++++ Data under study

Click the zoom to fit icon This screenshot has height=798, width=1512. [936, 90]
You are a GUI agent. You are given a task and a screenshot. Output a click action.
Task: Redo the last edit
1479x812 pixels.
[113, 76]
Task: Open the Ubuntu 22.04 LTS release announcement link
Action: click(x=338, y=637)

++++++++

__Try it__. Give back the entries above precisely as they appear.

__Response area__.
Click the zoom to fit icon This screenshot has height=798, width=1512. [936, 90]
You are a GUI agent. You are given a task and a screenshot. Output a click action.
Task: Redo the last edit
1479x812 pixels.
[113, 76]
Task: Open the Ubuntu 22.04 LTS release announcement link
Action: click(x=338, y=637)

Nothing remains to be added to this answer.